DIRECTIVE:
Output every line of the items below as it appears, without changing any wording. Leave the pictures out of your output.

# start of MATERIAL FOR THIS EXERCISE

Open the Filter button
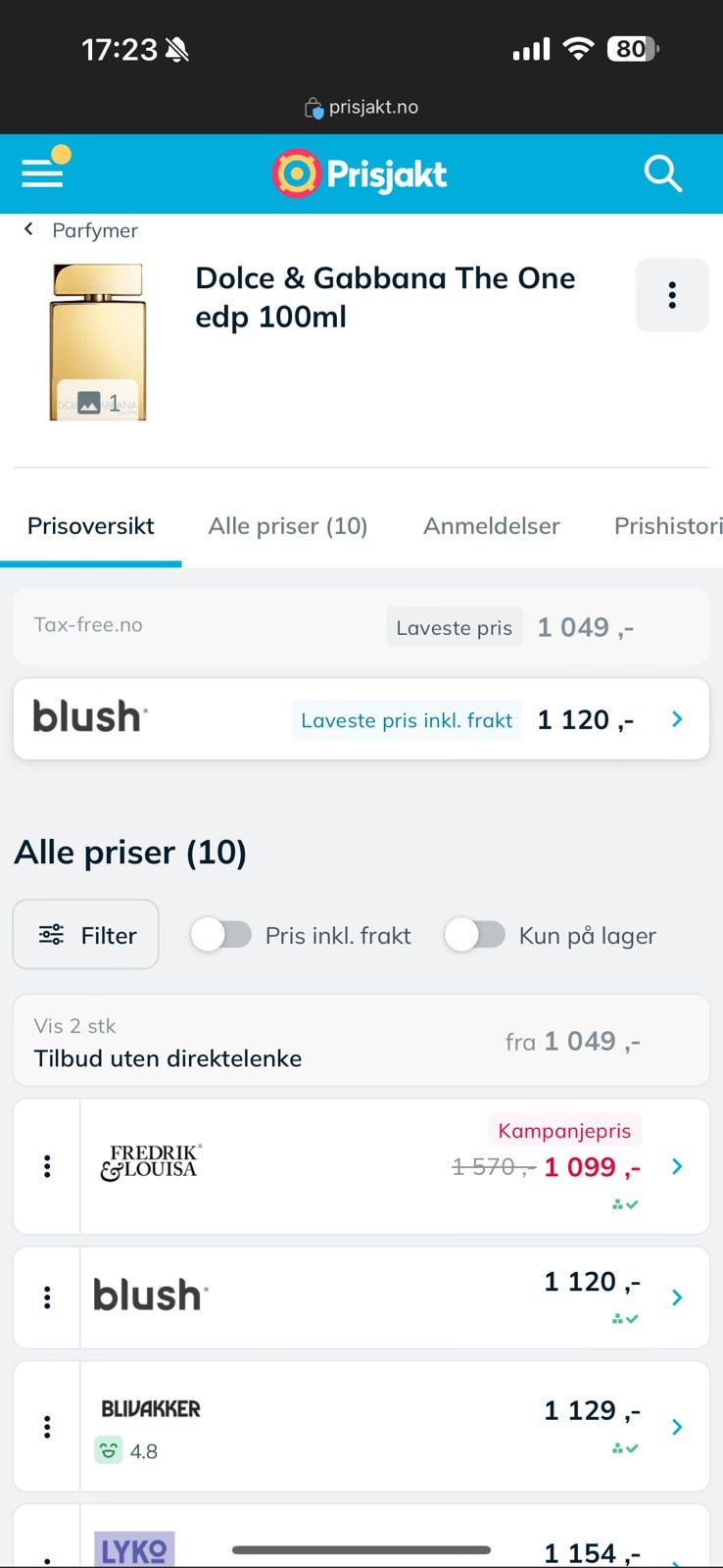This screenshot has height=1568, width=723. pos(86,935)
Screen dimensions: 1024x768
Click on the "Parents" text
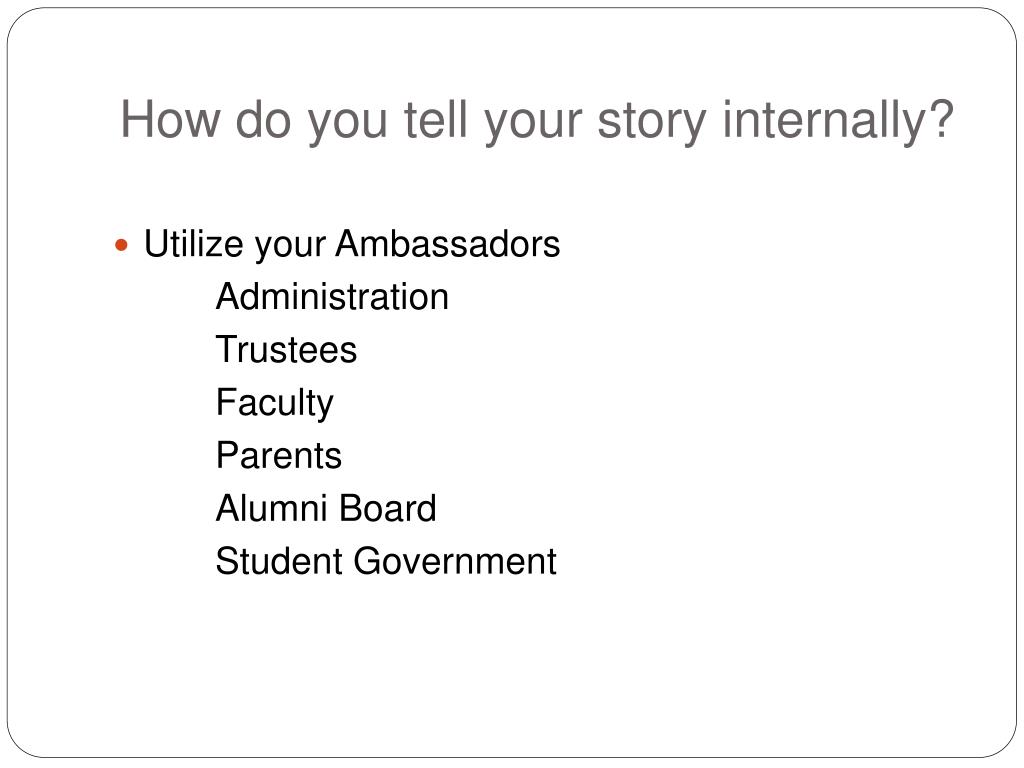click(279, 455)
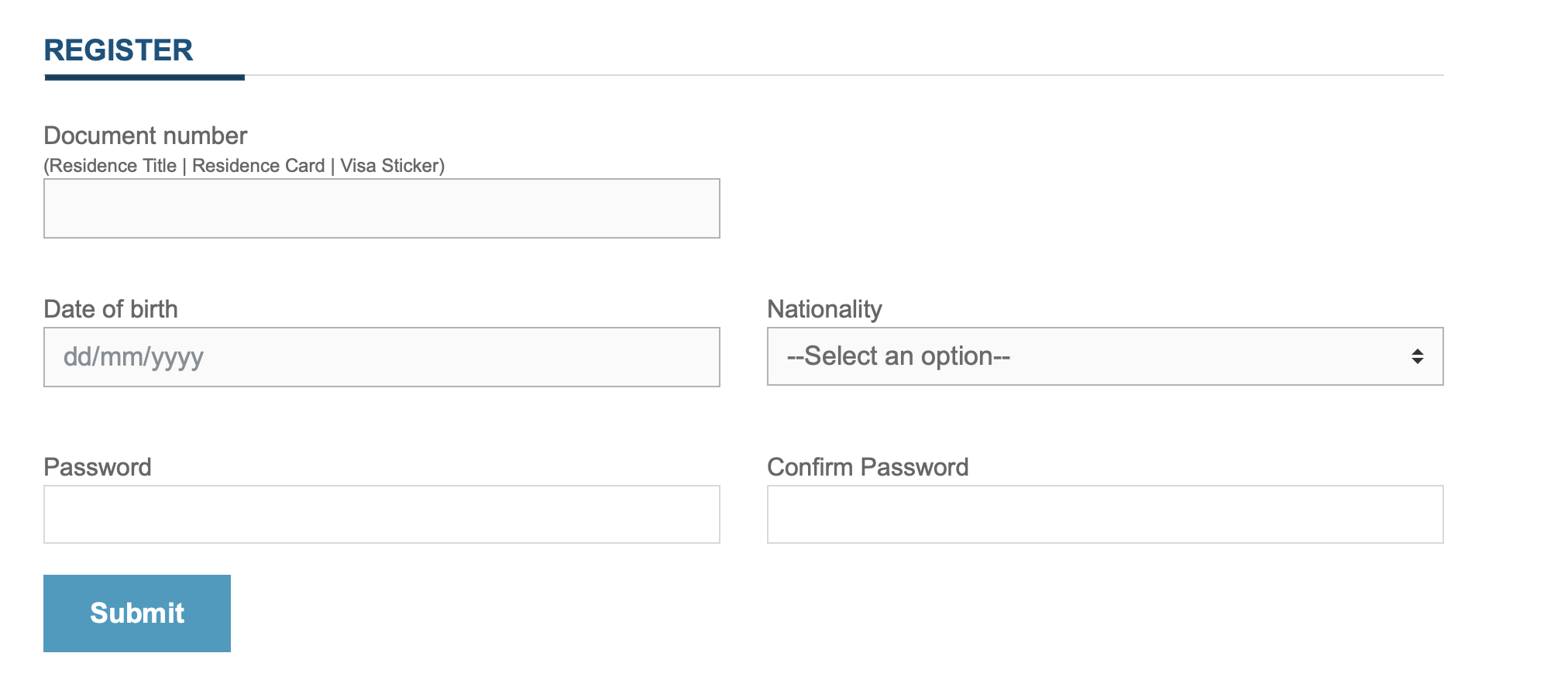Click the 'Document number' label

(x=146, y=136)
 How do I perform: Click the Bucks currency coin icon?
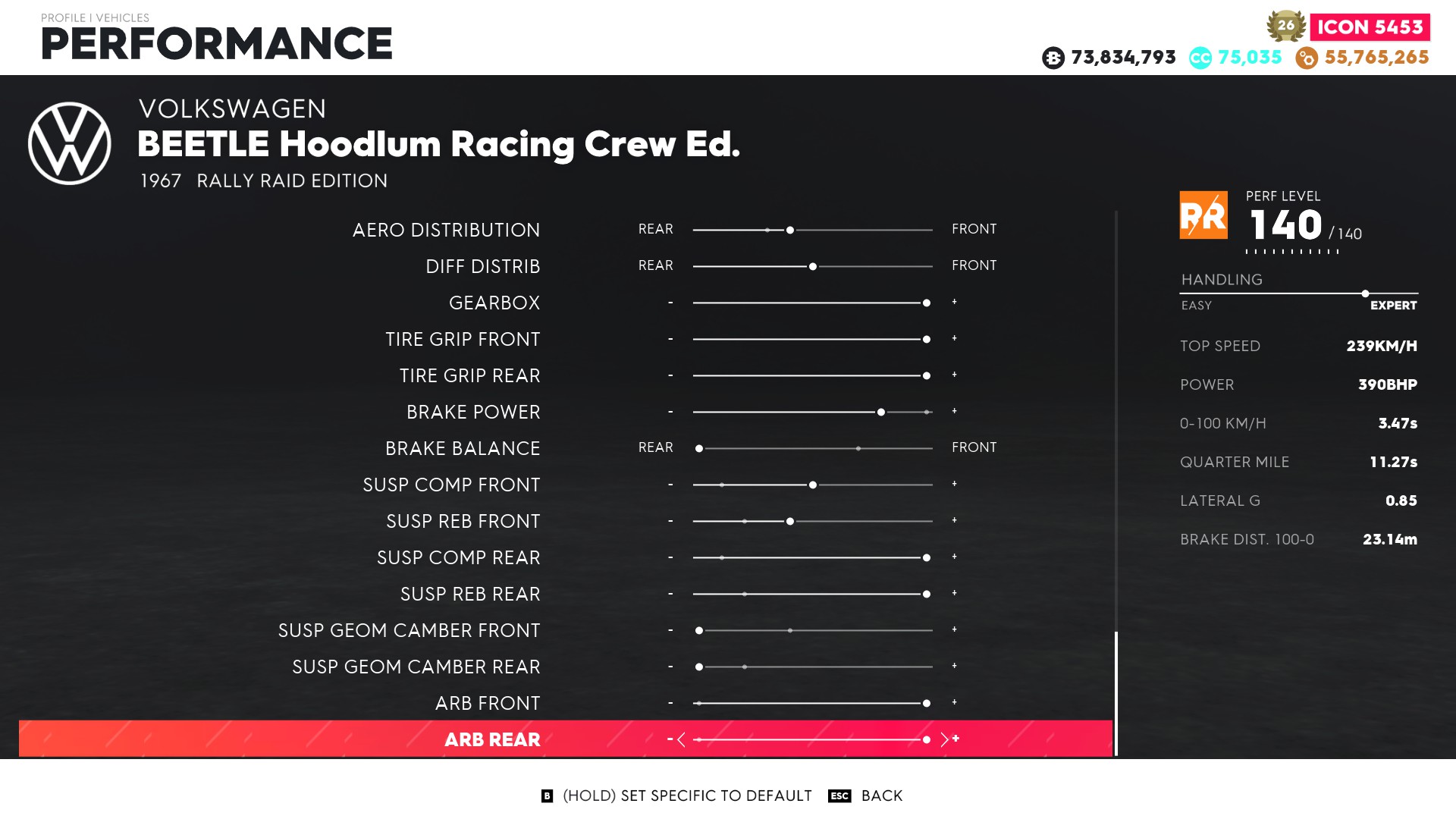[1053, 58]
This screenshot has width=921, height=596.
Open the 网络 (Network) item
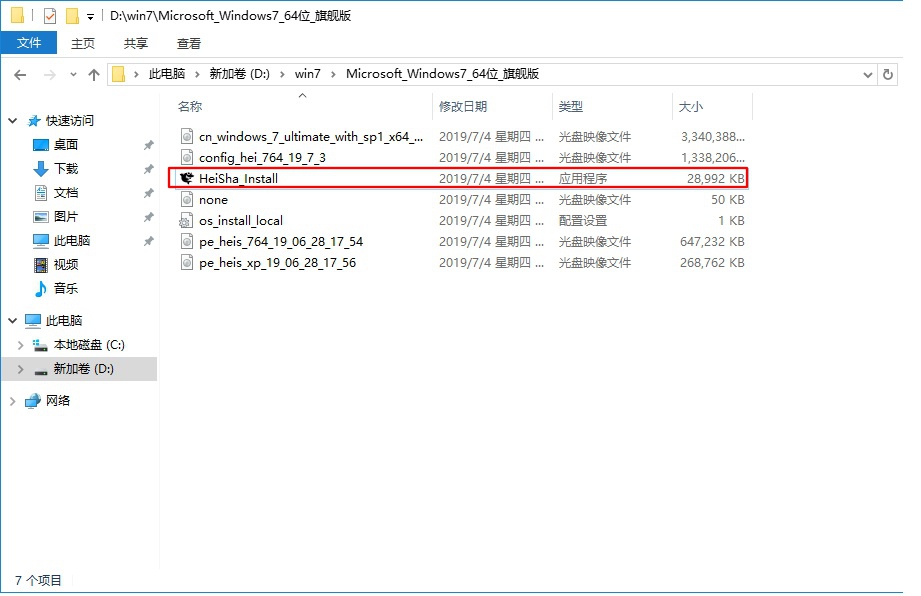[60, 400]
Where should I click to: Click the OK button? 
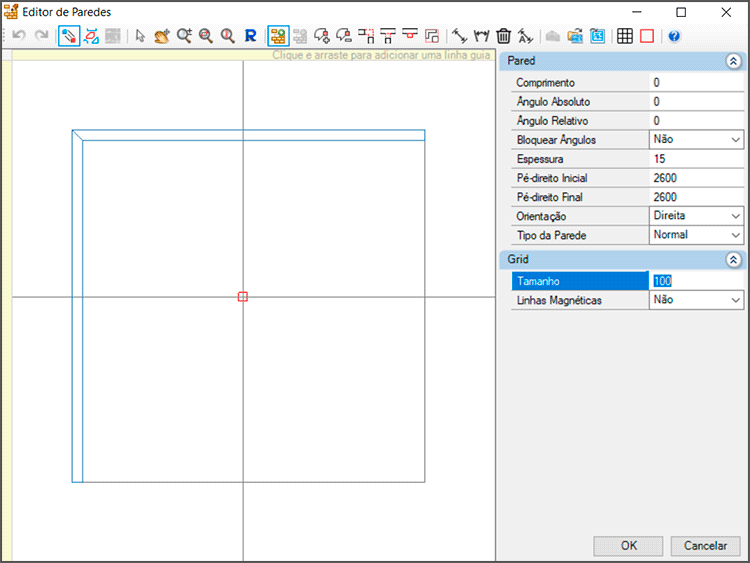tap(628, 546)
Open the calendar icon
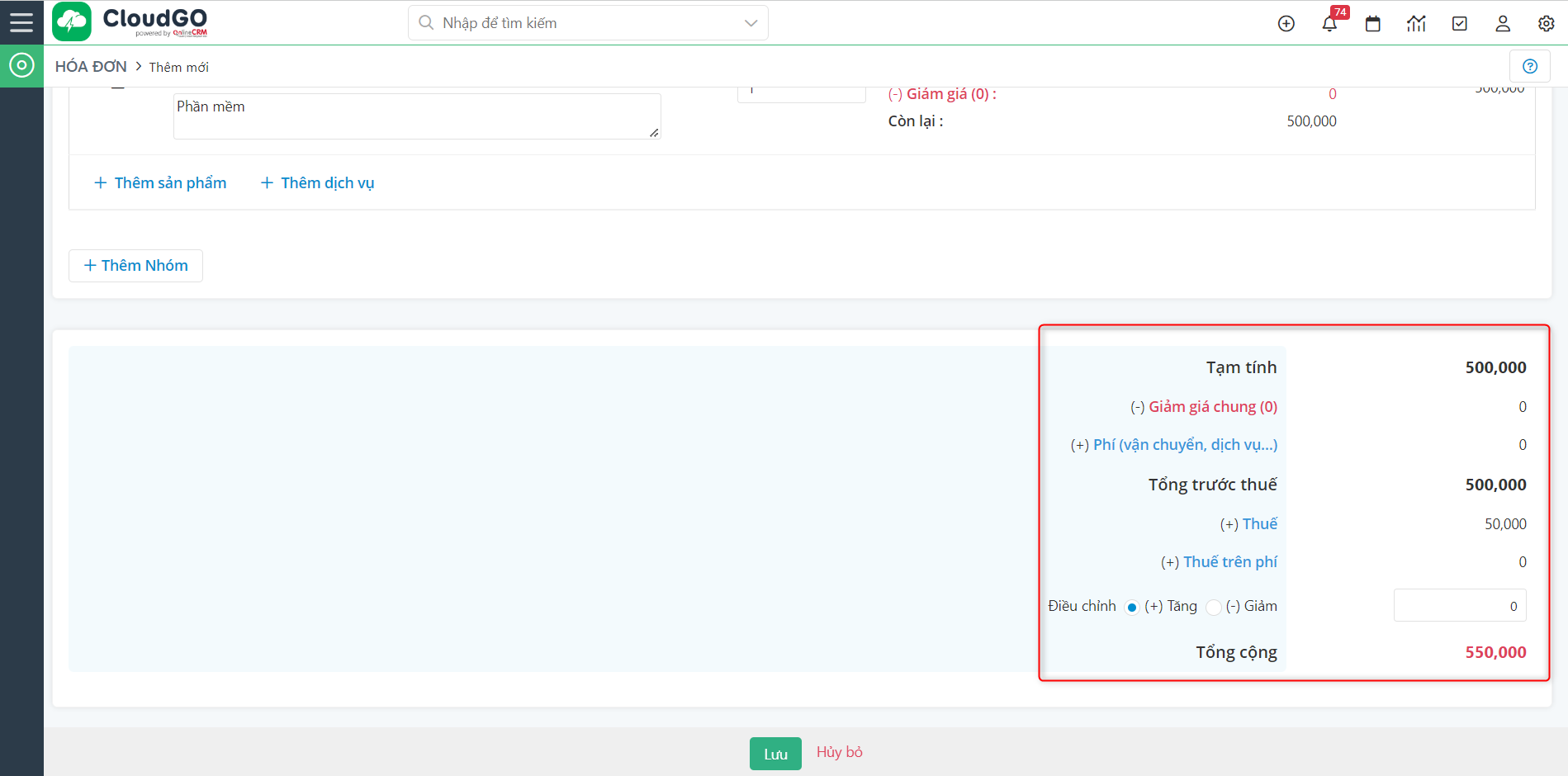1568x776 pixels. 1372,25
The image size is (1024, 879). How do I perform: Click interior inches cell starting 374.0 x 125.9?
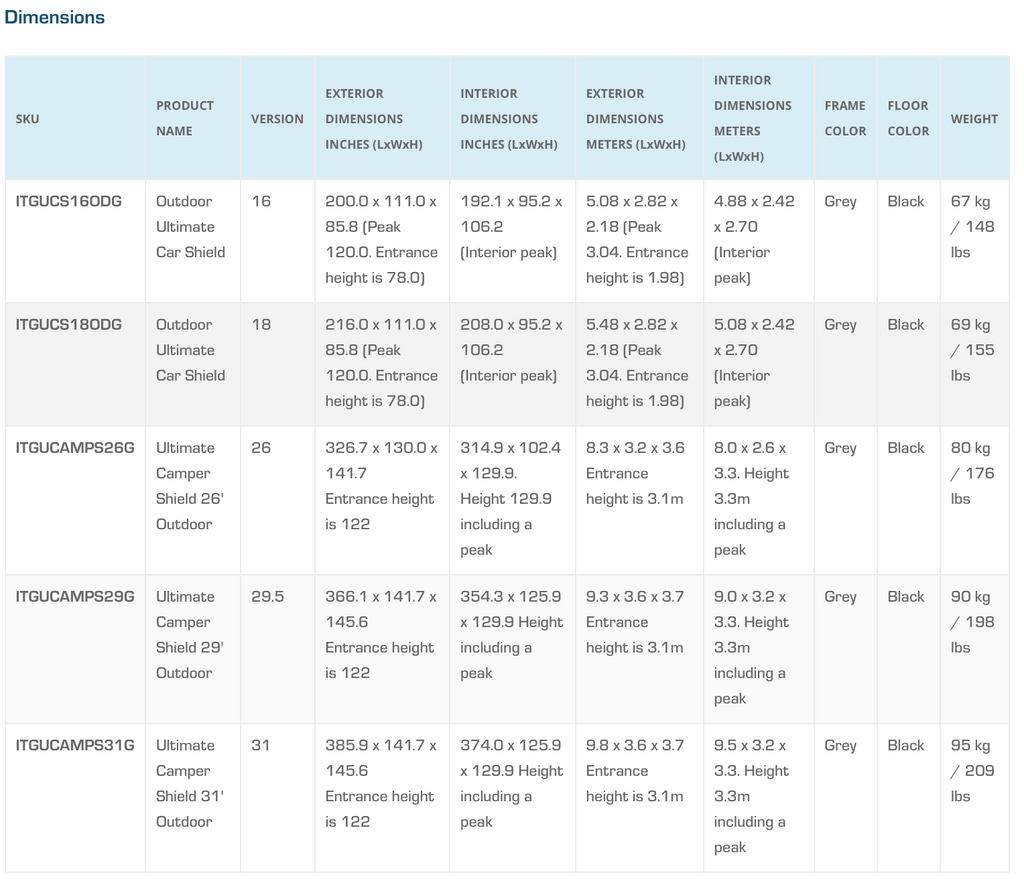tap(511, 783)
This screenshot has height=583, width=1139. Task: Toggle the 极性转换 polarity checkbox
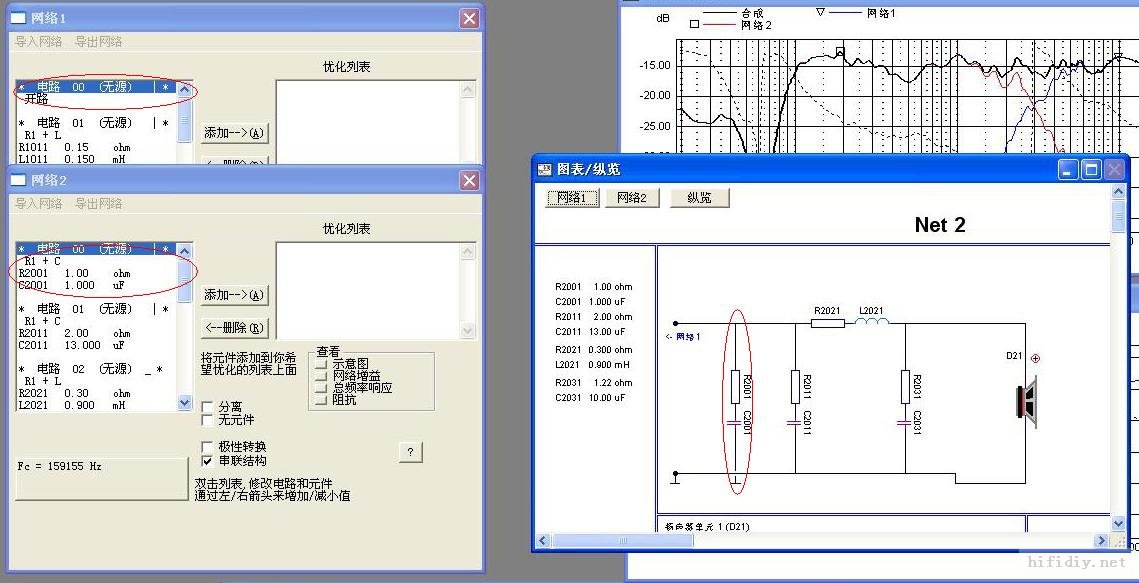coord(208,447)
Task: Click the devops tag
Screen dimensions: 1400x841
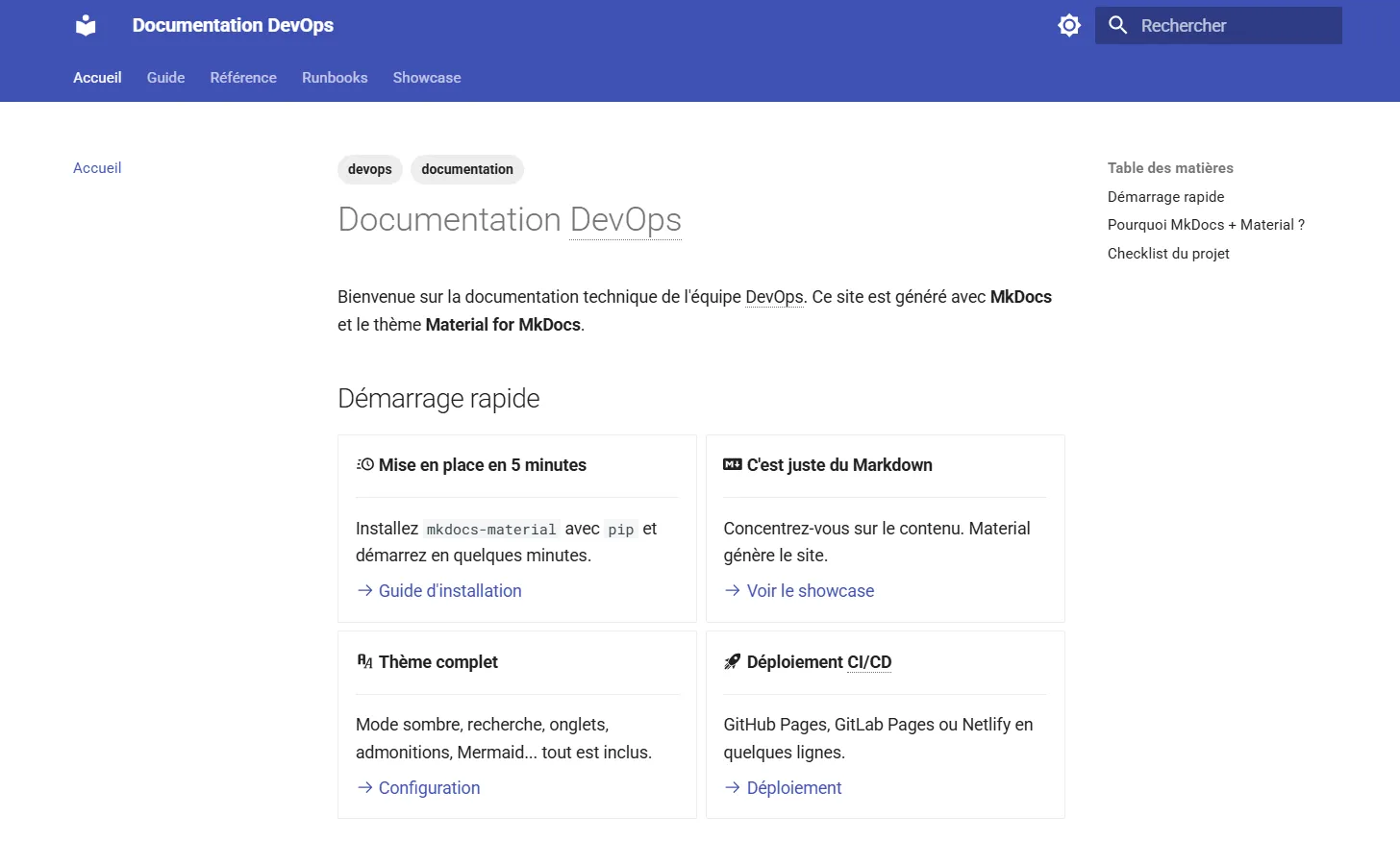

# end of MATERIAL FOR THIS EXERCISE

FULL ANSWER:
Open the Filter button
This screenshot has height=1568, width=723. pos(86,935)
Screen dimensions: 1024x768
Click on the "Parents" text
click(279, 455)
Click the 'Document number' label

(x=146, y=136)
 How do I perform: Click the Bucks currency coin icon?
[1053, 58]
This screenshot has width=921, height=596.
Open the 网络 (Network) item
[60, 400]
Where should I click to: Click the OK button? 
tap(628, 546)
Open the calendar icon
1568x776 pixels. 1372,25
The image size is (1024, 879). How do I perform: Click interior inches cell starting 374.0 x 125.9?
tap(511, 783)
This screenshot has height=583, width=1139. Task: Toggle the 极性转换 polarity checkbox
coord(208,447)
Task: Click the devops tag
Screen dimensions: 1400x841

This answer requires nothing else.